Joseph is sent to Dothan. Shekem belonged to Jacob; part of it by purchase, and the rest by conquest. Joseph is sent to inquire of their welfare (שׁלום shālom “peace,” Genesis 37:4). With obedient promptness the youth goes to Shekem, where he learns that they had removed to Dothan, a town about twelve miles due north of Shekem.

Genesis 37:18-24

His brothers cast him into a pit. “This master of dreams;” an eastern phrase for a dreamer. “Let us slay him.” They had a foreboding that his dreams might prove true, and that he would become their arbitrary master. This thought at all events would abate somewhat of the barbarity of their designs. It is implied in the closing sentence of their proposal. Reuben dissuades them from the act of murder, and advises merely to cast him into the pit, to which they consent. He had a more tender heart, and perhaps a more tender conscience than the rest, and intended to send Joseph back safe to his father. He doubtless took care to choose a pit that was without water.

Records provided:
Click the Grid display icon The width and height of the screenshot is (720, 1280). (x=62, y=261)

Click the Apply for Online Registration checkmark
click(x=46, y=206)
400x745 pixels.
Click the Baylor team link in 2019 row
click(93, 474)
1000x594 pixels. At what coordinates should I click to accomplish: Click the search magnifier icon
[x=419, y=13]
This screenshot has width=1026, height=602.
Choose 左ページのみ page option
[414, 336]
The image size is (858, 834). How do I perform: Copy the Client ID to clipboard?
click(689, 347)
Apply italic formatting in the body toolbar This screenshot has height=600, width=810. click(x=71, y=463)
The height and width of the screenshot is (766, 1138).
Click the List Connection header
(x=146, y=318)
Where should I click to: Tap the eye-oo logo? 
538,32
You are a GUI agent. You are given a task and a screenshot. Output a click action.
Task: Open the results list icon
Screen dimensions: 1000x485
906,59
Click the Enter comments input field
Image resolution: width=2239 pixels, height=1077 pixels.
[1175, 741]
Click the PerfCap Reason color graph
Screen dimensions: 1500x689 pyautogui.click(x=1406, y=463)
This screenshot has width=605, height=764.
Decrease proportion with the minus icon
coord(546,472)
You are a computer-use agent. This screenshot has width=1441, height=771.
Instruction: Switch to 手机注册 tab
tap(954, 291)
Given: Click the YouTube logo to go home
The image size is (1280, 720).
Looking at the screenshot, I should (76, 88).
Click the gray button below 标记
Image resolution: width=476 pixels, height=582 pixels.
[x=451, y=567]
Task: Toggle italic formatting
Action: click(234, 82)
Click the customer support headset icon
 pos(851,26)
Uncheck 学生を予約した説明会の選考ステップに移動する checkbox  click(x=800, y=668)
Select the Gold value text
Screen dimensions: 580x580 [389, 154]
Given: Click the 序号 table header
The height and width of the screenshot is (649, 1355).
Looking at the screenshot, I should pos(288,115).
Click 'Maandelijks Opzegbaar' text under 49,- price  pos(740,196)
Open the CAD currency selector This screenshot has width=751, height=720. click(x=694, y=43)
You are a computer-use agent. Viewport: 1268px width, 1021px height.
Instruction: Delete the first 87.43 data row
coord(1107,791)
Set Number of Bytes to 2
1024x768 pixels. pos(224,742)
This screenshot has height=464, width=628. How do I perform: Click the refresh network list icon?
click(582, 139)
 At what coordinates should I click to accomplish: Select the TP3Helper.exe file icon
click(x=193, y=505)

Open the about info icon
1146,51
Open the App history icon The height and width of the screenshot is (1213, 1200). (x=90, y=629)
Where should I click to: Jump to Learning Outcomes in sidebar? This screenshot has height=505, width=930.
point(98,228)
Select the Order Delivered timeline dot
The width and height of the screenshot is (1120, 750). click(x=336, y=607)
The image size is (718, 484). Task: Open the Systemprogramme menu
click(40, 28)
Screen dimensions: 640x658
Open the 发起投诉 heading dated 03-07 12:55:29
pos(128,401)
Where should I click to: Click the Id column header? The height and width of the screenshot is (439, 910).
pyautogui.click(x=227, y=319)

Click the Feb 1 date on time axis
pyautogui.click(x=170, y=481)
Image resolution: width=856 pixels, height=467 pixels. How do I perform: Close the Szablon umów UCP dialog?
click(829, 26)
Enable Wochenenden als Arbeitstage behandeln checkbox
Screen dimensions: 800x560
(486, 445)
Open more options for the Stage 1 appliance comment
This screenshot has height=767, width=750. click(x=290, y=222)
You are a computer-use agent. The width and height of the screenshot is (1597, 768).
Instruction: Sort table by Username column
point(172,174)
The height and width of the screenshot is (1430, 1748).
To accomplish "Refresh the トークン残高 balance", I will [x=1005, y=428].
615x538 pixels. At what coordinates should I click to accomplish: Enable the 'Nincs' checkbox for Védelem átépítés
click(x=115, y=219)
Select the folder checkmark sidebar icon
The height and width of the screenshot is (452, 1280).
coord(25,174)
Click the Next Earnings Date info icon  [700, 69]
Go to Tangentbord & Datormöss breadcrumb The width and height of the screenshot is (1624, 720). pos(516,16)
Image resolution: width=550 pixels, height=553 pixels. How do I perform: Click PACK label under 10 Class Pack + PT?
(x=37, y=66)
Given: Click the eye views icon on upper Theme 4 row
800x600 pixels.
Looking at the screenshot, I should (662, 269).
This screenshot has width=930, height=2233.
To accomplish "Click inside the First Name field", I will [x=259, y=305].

Instructions for the task: In the Genesis 37 commentary, where is Dothan located in relation to Shekem?

Output of the task: About twelve miles due north of Shekem.